(Blok teks):
KETIKA George Walker Bush menjabat Presiden Amerika Serikat (AS), berbagai kebijakan luar negeri AS dikritik Loch K Johnson dalam bukunya, Seven Sins of American Foreign Policy (2007). Guru besar University of Georgia itu menyebut Presiden Bush melakukan tujuh dosa politik dalam kebijakan luar negeri.
Tujuh dosa politik rezim Bush yang dimaksud Johnson, editor senior jurnal Intelligence and National Security, adalah (1) tidak peduli dengan sekitar (ignorance), (2) dominasi eksekutif (executive branch dominance), (3) terlalu mengedepankan pendekatan militer (excessive emphasis on the military), (4) unilateralisme (unilateralism), (5) mengucilkan diri (isolationism), (6) minim empati (lack of empathy), dan (7) sombong (arrogance).
Meski menguak tujuh dosa politik Bush, sang profesor juga menawarkan “intensi” sebagai bentuk “indulgensi” atas dosa-dosa dimaksud dengan (1) ketidakpedulian dapat dikurangi dengan sharing informasi antara eksekutif dan legislatif. Pengetahuan seluruh kalangan –masyarakat awam sampai dengan pejabat tinggi– tentang negara lain juga perlu ditingkatkan, (2) kerjasama antara eksekutif dan legislatif dalam penyusunan kebijakan luar negeri, (3) kepercayaan terhadap informasi dari lembaga intelijen dan diplomat ditingkatkan, sehingga dapat dirumuskan solusi selain tindakan militer, (4) bekerjasama dengan negara lain dengan semangat tanggung jawab bersama, (5) kerjasama dengan PBB dan organisasi internasional lainnya ditingkatkan, (6), peduli dengan situasi dan kondisi yang dihadapi negara-negara miskin dan berkembang, serta berupaya menipiskan kesenjangan antara mereka dan negara maju, dan (7) belajar bersikap rendah hati di hadapan negara lain.

(Informasi yang diberikan):
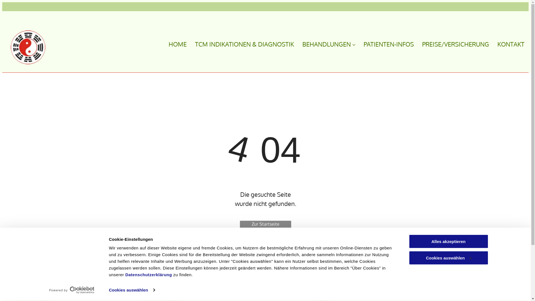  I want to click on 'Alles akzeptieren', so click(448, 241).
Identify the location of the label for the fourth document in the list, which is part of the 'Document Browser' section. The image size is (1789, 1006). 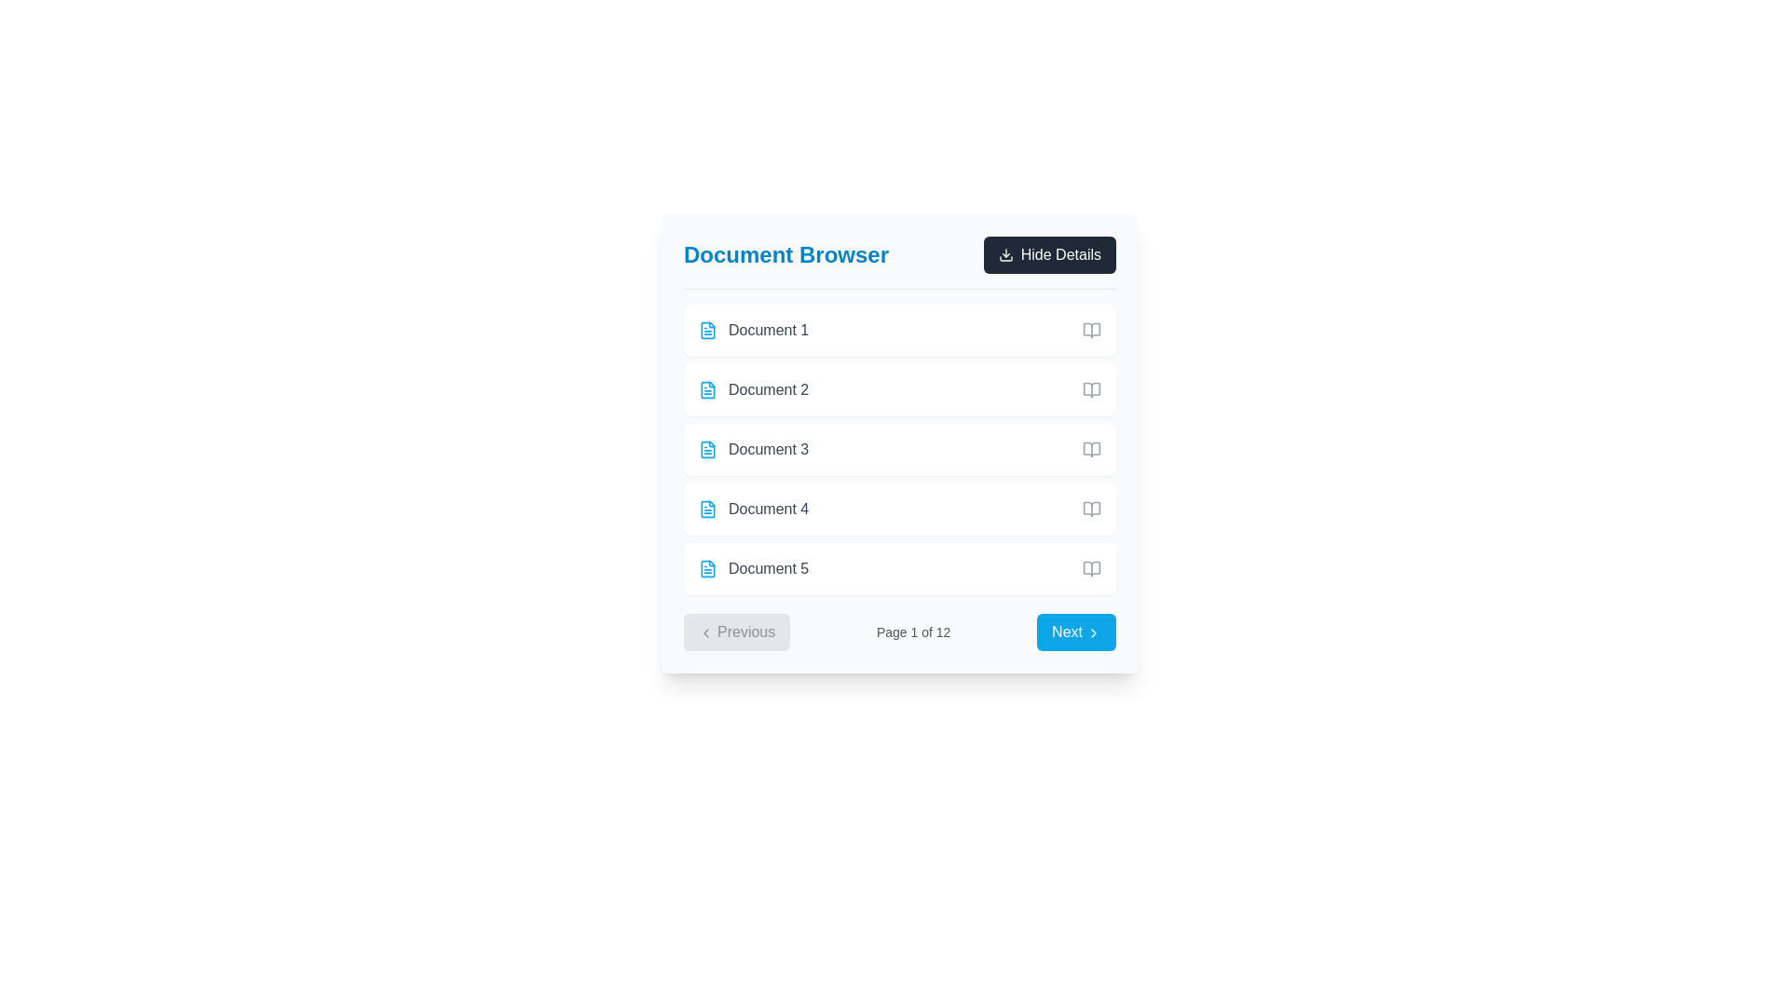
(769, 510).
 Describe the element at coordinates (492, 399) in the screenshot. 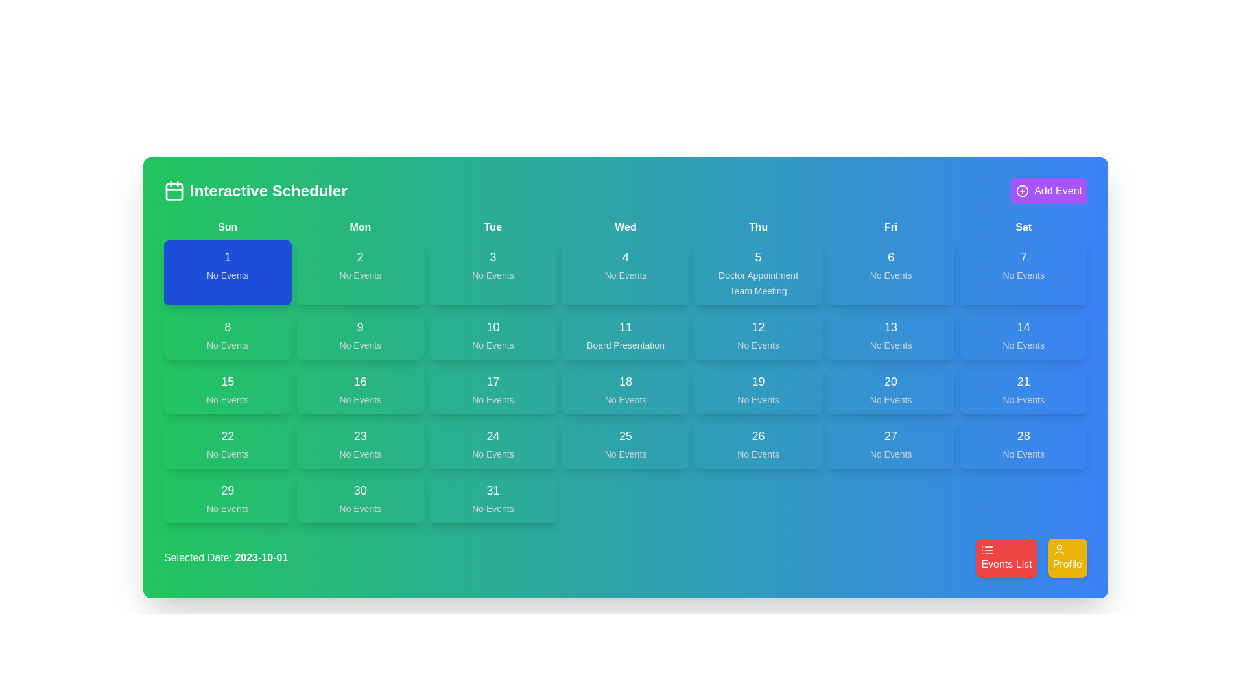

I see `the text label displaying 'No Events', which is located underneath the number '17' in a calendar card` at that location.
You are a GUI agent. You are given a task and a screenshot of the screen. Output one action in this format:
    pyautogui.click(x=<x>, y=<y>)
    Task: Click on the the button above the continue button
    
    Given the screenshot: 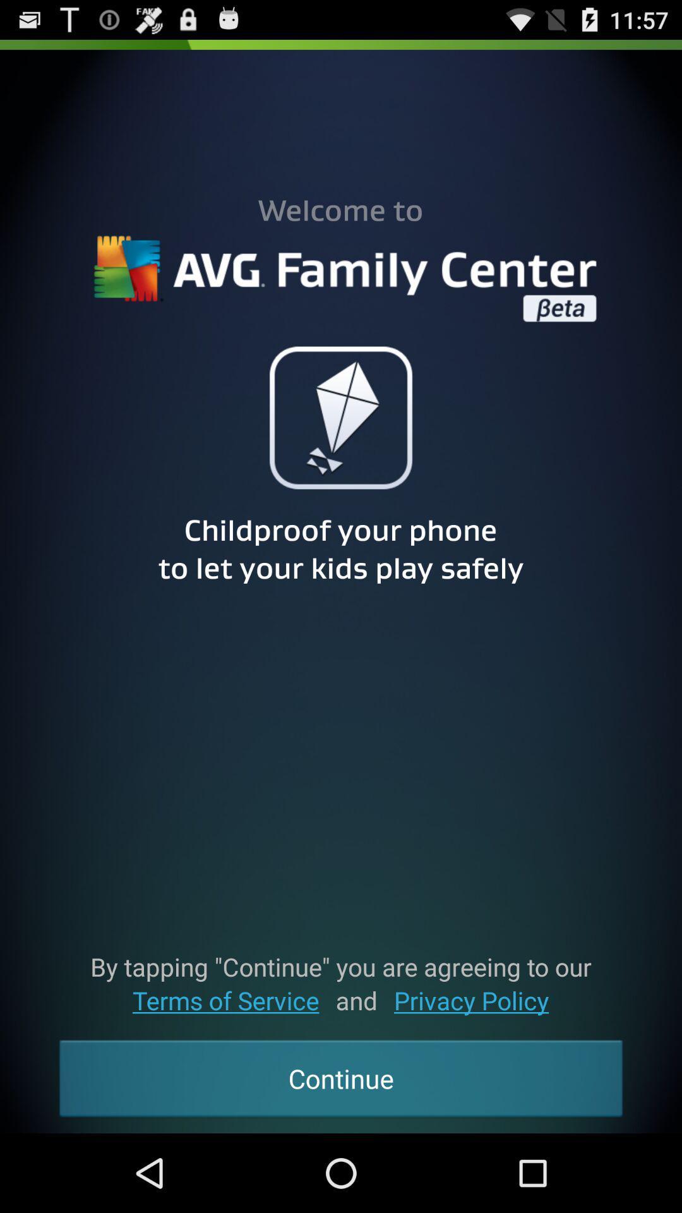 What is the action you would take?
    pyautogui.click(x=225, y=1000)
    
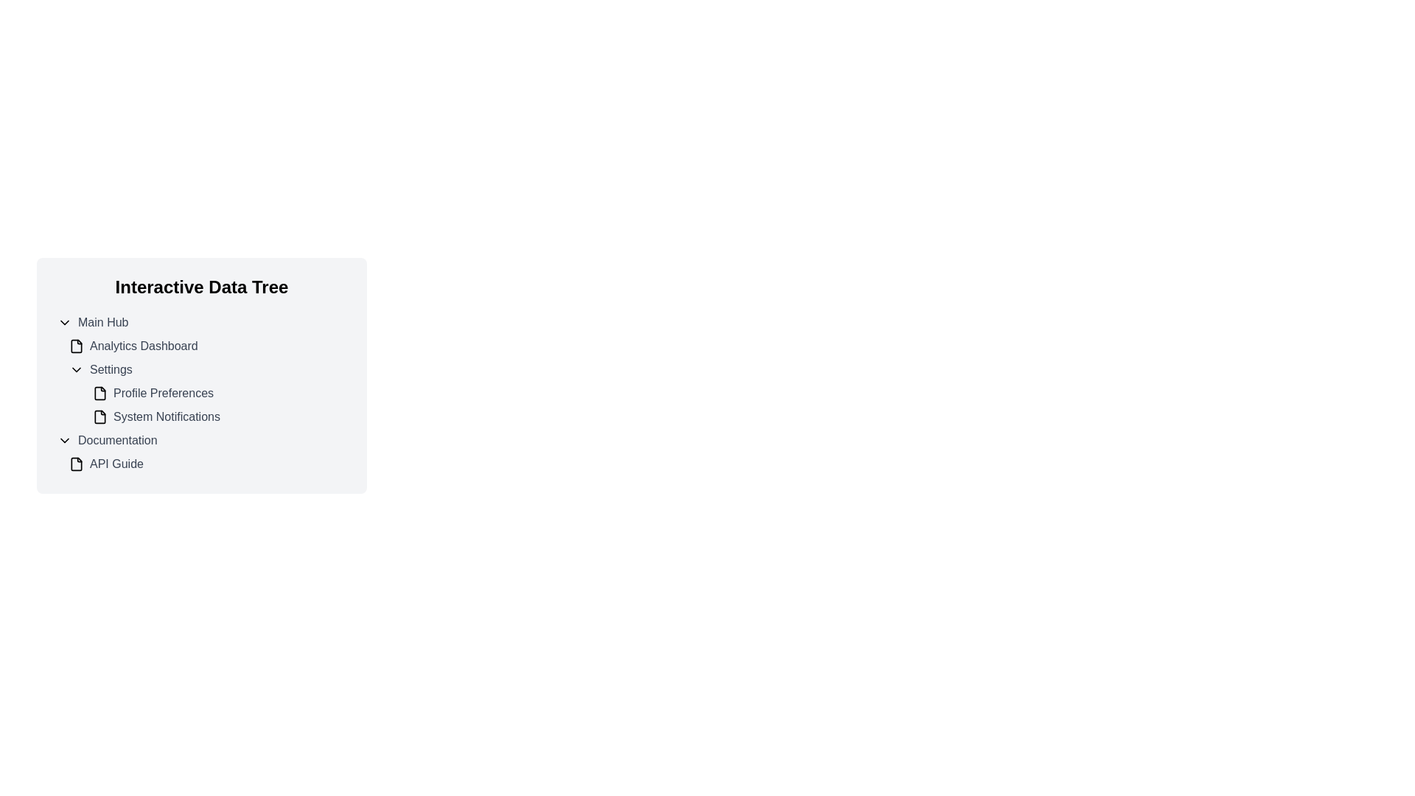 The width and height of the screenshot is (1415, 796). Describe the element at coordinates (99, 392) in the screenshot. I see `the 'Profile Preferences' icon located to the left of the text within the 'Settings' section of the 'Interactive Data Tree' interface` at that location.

(Untuk dikerjakan):
Apakah tiap pernyataan di bawah ini sesuai dengan teks tentang kebijakan luar negeri Bush? Jawab ya atau tidak untuk masing-masing, dan sertakan kutipan kata demi kata dari teks yang menjadi penentunya.
1. Johnson adalah guru besar di University of Georgia.
2. Johnson menyebut Bush melakukan lima dosa politik dalam kebijakan luar negeri.
3. Salah satu usulan Johnson adalah meningkatkan kerja sama dengan PBB.
Bahan di atas berdiri sendiri, terpisah dari teks tentang kebijakan luar negeri Bush.

(Hasilnya di bawah):
1. Ya: "Guru besar University of Georgia itu"
2. Tidak: "Presiden Bush melakukan tujuh dosa politik dalam kebijakan luar negeri"
3. Ya: "kerjasama dengan PBB dan organisasi internasional lainnya ditingkatkan"